Summary: | This thesis presents a framework for automatic recognition of human actions in uncontrolled, realistic video data such as movies, internet and surveillance videos. In this thesis, the human action recognition problem is solved from the perspective of local spatio-temporal feature and bag-of-features representation. The bag-of-features model only contains statistics of unordered low-level primitives, and any information concerning temporal ordering and spatial structure is lost. To address this issue, we proposed a novel multiscale local part model on the purpose of maintaining both structure information and ordering of local events for action recognition. The method includes both a coarse primitive level root feature covering event-content statistics and higher resolution overlapping part features incorporating local structure and temporal relationships. To extract the local spatio-temporal features, we investigated a random sampling strategy for efficient action recognition. We also introduced the idea of using very high sampling density for efficient and accurate classification.
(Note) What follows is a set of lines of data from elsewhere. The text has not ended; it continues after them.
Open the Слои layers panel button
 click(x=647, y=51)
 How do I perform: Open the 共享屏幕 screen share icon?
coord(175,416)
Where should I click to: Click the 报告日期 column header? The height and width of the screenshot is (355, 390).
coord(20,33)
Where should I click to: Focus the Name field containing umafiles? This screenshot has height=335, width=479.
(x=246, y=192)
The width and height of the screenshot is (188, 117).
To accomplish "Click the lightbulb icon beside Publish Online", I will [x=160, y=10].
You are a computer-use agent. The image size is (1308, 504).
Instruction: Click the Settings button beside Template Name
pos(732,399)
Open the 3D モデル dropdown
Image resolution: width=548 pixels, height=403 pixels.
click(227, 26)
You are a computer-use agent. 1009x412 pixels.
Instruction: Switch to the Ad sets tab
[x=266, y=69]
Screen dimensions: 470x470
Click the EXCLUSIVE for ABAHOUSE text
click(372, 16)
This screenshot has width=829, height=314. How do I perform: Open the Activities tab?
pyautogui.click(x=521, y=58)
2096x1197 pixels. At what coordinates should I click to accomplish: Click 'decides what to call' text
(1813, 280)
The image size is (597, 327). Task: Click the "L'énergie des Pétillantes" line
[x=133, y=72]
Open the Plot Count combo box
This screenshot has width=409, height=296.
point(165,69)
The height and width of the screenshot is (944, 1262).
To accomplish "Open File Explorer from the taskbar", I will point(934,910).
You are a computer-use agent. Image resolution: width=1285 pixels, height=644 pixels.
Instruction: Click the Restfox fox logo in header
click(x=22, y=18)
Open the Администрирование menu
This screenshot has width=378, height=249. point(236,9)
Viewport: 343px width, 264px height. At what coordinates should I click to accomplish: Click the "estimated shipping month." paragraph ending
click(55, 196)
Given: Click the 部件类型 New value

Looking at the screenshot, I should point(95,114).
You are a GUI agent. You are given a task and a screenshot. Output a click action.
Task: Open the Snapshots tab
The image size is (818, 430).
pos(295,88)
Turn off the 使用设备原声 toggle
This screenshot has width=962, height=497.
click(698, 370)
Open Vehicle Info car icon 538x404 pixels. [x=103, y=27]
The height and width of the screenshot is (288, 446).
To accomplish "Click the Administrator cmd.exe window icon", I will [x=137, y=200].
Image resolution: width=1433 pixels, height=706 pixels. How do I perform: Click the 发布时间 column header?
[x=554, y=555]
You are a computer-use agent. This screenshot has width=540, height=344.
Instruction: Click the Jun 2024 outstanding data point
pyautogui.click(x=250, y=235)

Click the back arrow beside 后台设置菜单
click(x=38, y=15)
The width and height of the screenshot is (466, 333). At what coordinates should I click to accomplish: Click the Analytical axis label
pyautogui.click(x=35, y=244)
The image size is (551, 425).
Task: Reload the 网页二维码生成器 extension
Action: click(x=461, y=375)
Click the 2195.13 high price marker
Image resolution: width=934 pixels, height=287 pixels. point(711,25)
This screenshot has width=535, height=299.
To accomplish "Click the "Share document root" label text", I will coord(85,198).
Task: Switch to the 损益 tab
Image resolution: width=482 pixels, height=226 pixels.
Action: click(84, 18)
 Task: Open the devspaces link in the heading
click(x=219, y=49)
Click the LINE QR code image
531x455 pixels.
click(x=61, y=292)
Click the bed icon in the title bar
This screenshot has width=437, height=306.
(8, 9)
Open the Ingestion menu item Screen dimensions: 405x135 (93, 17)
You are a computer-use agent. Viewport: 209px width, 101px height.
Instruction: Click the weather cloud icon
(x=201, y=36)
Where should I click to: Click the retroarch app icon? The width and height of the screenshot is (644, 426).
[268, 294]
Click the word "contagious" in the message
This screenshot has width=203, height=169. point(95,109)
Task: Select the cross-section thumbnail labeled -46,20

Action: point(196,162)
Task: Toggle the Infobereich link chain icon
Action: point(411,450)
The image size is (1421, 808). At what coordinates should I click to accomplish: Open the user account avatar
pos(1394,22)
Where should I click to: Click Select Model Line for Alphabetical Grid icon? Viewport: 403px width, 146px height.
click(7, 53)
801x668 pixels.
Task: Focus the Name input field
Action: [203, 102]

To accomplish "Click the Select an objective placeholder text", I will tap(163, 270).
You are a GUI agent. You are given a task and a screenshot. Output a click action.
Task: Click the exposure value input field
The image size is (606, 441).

We further explored the potential of the method with the joint optimization of two constraints: the classification accuracy and its efficiency. On the performance side, we proposed a new local descriptor, called GBH, based on spatial and temporal gradients. It significantly improved the performance of the pure spatial gradient-based HOG descriptor on action recognition while preserving high computational efficiency. We have also shown that the performance of the state-of-the-art MBH descriptor can be improved with a discontinuity-preserving optical flow algorithm. In addition, a new method based on histogram intersection kernel was introduced to combine multiple channels of different descriptors. This method has the advantages of improving recognition accuracy with multiple descriptors and speeding up the classification process. On the efficiency side, we applied PCA to reduce the feature dimension which resulted in fast bag-of-features matching. We also evaluated the FLANN method on real-time action recognition.
We conducted extensive experiments on real-world videos from challenging public action datasets. We showed that our methods achieved the state-of-the-art with real-time computational potential, thus highlighting the effectiveness and efficiency of the proposed methods.
|